Task statement:
Taking the line with "Given: Click the 1 620 interactions count" as the first and the line with "This screenshot has width=700, height=855." as the last, set down exactly every line in that range from the entries below, and no more.

=== Material to process ===

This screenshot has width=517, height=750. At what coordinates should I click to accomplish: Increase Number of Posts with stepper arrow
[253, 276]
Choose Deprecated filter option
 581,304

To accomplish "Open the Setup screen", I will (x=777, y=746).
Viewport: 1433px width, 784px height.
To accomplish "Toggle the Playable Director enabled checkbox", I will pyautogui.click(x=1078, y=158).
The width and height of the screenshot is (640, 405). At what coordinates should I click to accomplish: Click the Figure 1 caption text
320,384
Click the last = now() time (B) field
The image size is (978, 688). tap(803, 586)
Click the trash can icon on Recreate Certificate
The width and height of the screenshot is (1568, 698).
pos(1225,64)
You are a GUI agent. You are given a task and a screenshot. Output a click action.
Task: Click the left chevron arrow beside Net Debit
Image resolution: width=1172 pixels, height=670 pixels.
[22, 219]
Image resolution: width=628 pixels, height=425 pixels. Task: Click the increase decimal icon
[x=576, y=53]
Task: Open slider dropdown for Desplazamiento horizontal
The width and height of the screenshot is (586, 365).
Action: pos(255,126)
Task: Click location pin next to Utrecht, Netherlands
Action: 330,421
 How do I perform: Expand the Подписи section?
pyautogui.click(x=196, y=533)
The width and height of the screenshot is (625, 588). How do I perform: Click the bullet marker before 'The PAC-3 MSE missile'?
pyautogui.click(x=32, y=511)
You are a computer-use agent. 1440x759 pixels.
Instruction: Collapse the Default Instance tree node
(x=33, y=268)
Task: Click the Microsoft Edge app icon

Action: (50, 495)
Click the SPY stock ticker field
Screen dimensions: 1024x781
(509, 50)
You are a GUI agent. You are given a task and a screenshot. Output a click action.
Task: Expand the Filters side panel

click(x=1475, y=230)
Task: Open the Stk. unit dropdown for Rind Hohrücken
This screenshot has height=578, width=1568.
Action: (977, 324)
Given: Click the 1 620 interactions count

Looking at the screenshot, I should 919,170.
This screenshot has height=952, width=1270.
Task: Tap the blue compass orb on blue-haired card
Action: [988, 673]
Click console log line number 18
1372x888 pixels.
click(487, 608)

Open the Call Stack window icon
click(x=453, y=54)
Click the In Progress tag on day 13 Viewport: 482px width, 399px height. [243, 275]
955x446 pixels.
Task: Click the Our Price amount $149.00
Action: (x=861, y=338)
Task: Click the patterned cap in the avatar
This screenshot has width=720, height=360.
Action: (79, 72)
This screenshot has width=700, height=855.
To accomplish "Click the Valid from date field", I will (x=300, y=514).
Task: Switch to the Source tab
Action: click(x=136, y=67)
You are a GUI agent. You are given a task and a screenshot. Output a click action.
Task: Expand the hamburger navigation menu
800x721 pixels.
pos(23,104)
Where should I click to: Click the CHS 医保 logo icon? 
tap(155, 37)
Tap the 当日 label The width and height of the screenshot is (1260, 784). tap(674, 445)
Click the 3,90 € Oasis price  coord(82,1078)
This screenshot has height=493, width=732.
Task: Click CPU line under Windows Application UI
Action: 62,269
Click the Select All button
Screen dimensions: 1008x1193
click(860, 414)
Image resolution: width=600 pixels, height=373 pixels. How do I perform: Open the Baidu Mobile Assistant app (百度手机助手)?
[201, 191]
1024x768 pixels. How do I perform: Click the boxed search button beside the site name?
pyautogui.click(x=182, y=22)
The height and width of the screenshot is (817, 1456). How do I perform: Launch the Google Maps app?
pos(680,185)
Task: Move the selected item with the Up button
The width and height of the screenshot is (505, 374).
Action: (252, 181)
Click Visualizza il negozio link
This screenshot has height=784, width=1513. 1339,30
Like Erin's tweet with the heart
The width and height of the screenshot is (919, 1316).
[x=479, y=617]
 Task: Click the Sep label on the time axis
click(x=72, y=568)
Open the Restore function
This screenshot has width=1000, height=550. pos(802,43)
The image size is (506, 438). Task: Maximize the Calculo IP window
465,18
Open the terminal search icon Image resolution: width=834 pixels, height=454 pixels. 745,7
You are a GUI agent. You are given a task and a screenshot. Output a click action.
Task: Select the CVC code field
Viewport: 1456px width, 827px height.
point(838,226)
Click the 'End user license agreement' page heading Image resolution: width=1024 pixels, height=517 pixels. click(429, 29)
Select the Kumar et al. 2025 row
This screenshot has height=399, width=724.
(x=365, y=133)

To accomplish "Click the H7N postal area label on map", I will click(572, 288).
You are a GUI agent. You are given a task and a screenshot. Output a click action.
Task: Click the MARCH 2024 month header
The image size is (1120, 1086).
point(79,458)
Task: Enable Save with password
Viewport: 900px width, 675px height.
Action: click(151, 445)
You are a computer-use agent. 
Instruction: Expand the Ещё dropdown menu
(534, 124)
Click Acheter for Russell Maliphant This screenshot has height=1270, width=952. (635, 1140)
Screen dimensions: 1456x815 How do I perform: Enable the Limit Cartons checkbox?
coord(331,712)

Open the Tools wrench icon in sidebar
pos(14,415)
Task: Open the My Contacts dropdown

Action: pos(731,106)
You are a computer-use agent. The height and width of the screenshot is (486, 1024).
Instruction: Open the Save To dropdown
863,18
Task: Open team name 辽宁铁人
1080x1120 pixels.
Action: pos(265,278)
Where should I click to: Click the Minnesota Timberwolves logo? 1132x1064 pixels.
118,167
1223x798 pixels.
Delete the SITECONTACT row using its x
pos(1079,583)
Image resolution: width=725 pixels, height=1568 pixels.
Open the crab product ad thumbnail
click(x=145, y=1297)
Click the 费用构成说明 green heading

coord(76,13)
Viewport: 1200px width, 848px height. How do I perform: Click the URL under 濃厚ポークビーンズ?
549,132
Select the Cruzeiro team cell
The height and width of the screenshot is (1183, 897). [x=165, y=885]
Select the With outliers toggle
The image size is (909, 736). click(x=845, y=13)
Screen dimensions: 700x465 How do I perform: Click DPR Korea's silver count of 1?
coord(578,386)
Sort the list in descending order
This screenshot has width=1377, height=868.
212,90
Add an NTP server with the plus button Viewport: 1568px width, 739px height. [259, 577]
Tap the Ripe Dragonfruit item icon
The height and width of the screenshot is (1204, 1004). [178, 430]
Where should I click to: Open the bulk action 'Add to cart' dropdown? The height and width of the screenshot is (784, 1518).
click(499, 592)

===

Solved problem:
Given: Click the 1 620 interactions count

Looking at the screenshot, I should 919,170.
This screenshot has height=952, width=1270.
Task: Tap the blue compass orb on blue-haired card
Action: [988, 673]
Click console log line number 18
1372x888 pixels.
click(487, 608)

Open the Call Stack window icon
click(x=453, y=54)
Click the In Progress tag on day 13 Viewport: 482px width, 399px height. [243, 275]
955x446 pixels.
Task: Click the Our Price amount $149.00
Action: (x=861, y=338)
Task: Click the patterned cap in the avatar
This screenshot has width=720, height=360.
Action: (79, 72)
This screenshot has width=700, height=855.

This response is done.